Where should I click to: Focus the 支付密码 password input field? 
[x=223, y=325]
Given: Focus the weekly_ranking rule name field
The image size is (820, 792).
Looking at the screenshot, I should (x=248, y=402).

◇ ◇ ◇ ◇ ◇

THE PROBLEM: Could you copy each line above word for word?

OUTPUT BELOW:
Where should I click to: Focus the 支付密码 password input field? 
[x=223, y=325]
Given: Focus the weekly_ranking rule name field
The image size is (820, 792).
Looking at the screenshot, I should (x=248, y=402).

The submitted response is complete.